***** EXERCISE MATERIAL

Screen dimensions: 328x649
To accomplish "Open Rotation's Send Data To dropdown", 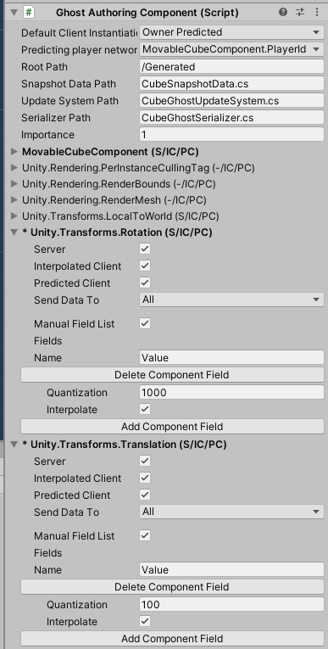I will [231, 299].
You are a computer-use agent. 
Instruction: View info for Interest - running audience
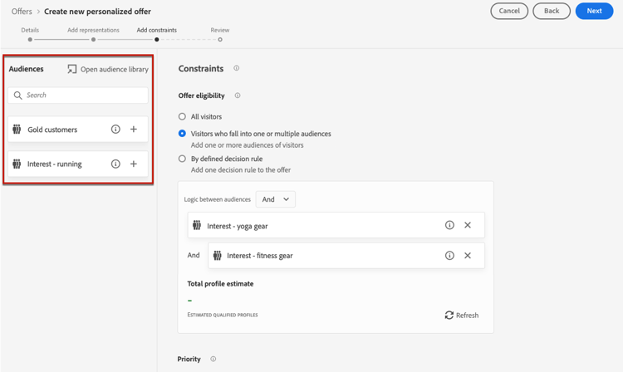(x=115, y=164)
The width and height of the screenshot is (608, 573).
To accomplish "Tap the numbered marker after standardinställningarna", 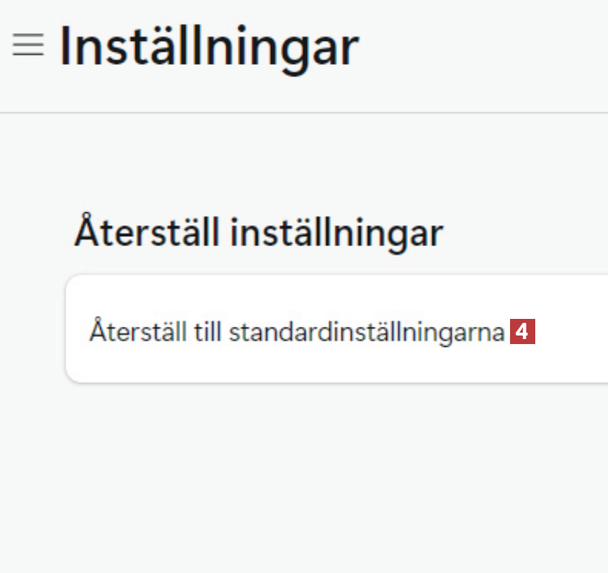I will click(522, 332).
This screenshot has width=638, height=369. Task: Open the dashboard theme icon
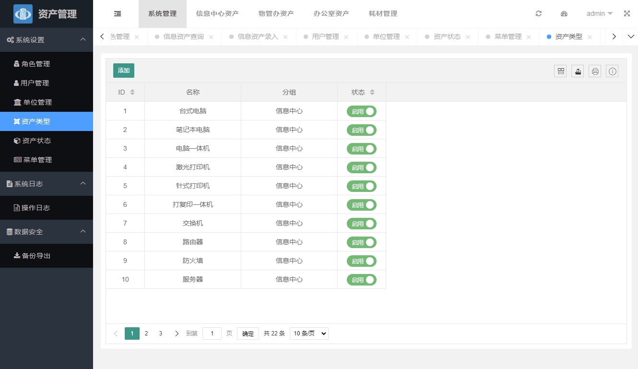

**********

=== TASK TO CARRY OUT ===
In the records above, each line with the string "screenshot" should be copied.

=== TASK SOLUTION ===
The width and height of the screenshot is (608, 573).
This screenshot has width=638, height=369. Task: Open the dashboard theme icon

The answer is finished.